Adams acrescentou que, apesar de defender a Lei da Anistia, o governo brasileiro faz esforços na direção da "busca da verdade" e oferece "medidas compensatórias" às vítimas do período, como as indenizações financeiras. Ele também citou como importante o reconhecimento, por parte do Estado, de responsabilidade pelos desaparecidos políticos da guerrilha do Araguaia.
- Anistia é ato político que consiste na extinção dos efeitos penais, e não na extirpação da memória dos fatos ocorridos.
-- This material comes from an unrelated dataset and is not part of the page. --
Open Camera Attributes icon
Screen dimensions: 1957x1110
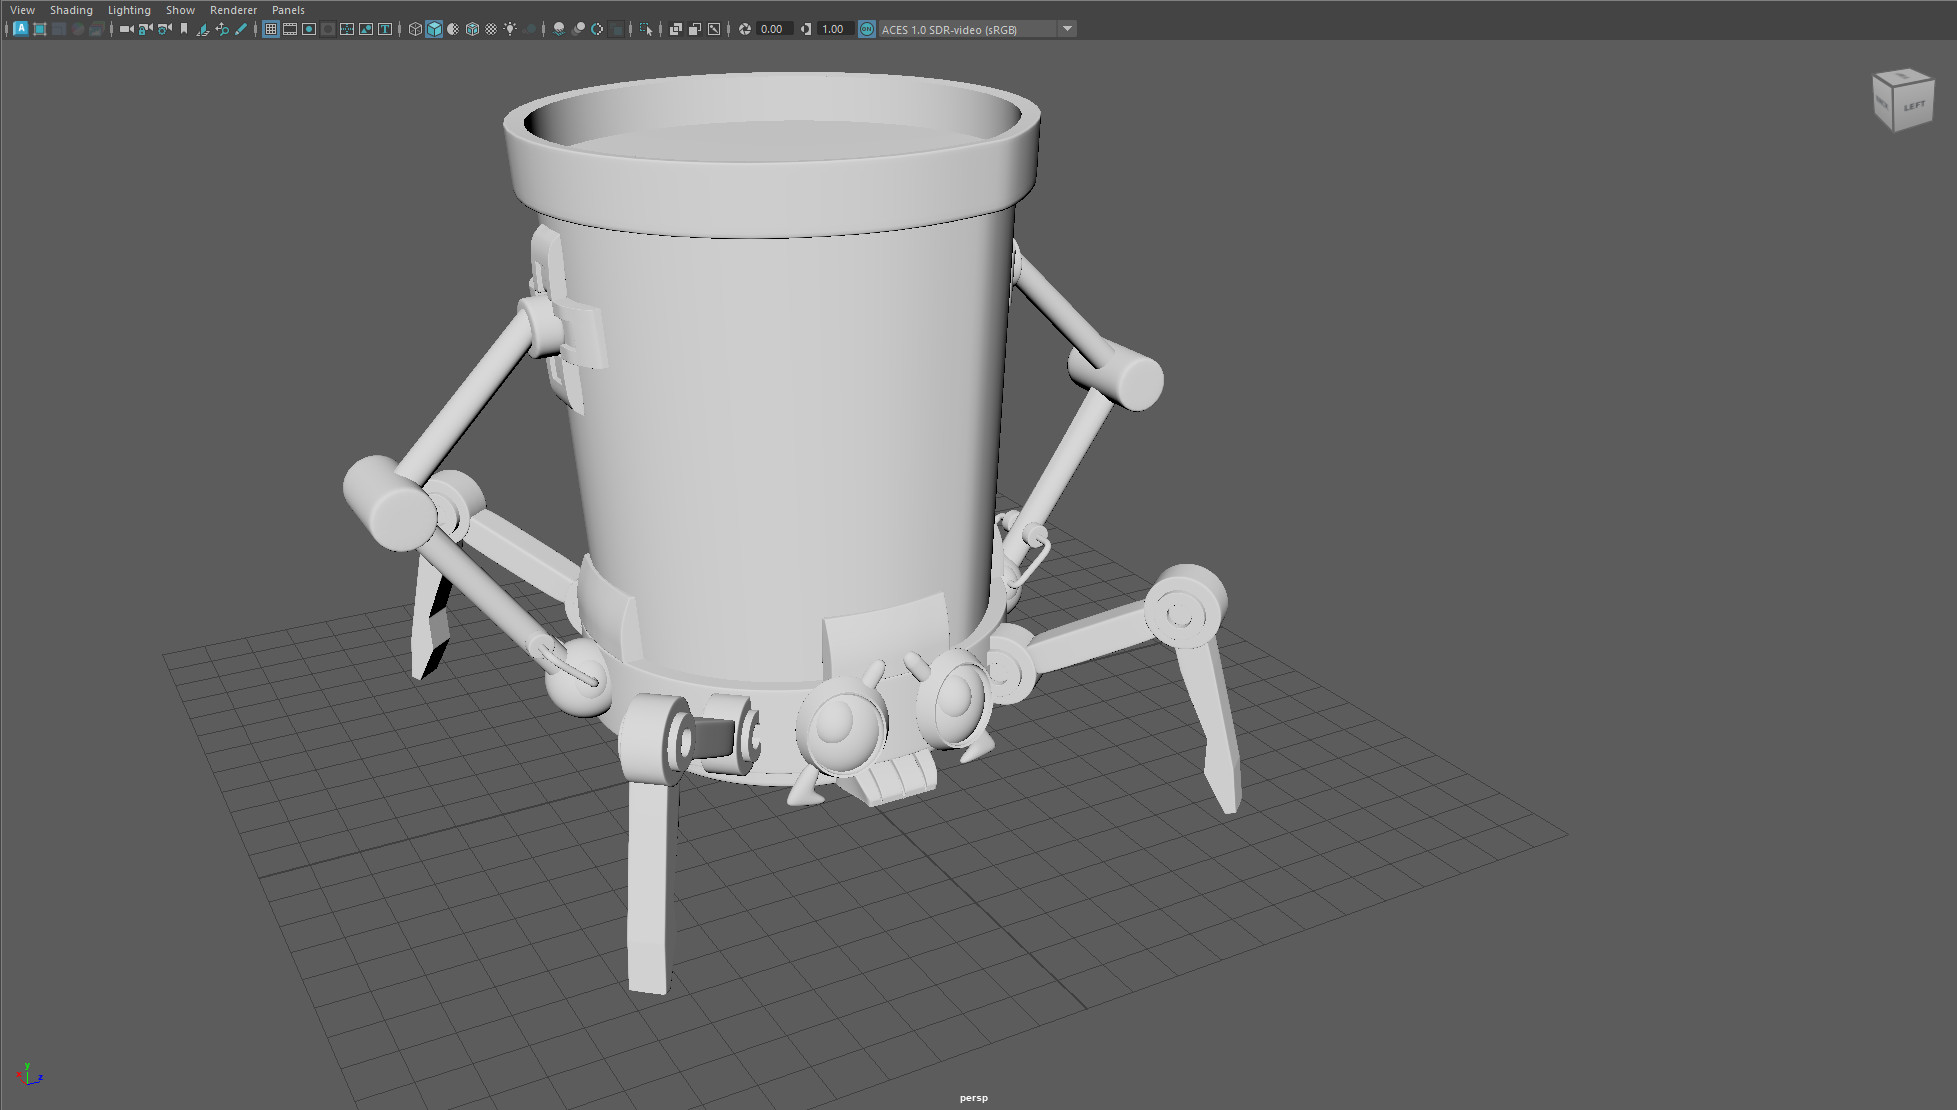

Reconhecer a legitimidade da Lei de Anistia é diferente de defender condutas merecedoras de repúdio - disse.
A sessão de ontem começou com a manifestação do jurista Fábio Konder Comparato, que falou em nome da OAB. Ele sustentou que a Lei da Anistia prejudicou os militantes, pois excluiu do benefício quem já tinha sido julgado por tribunais militares. Para o advogado, rever a Lei de Anistia seria uma forma de conferir justiça a quem lutou contra as arbitrariedades da ditadura.
- É lícito e honesto que governantes e seus subordinados que tenham mandado e executado durante anos a fio crimes de violência fiquem impunes? - questionou.
Comparato foi sucedido por outros quatro advogados, todos a favor da mesma tese. Por fim, o procurador-geral da República, Roberto Gurgel, defendeu a interpretação ampla da Lei de Anistia. Ele sugeriu que uma eventual revisão da lei poderia dificultar a abertura dos arquivos da ditadura. Gurgel também lembrou que a norma foi fruto de um amplo debate nacional, com a participação da OAB:
- Todos sabemos do papel da OAB no processo de construção da anistia ampla, geral e irrestrita.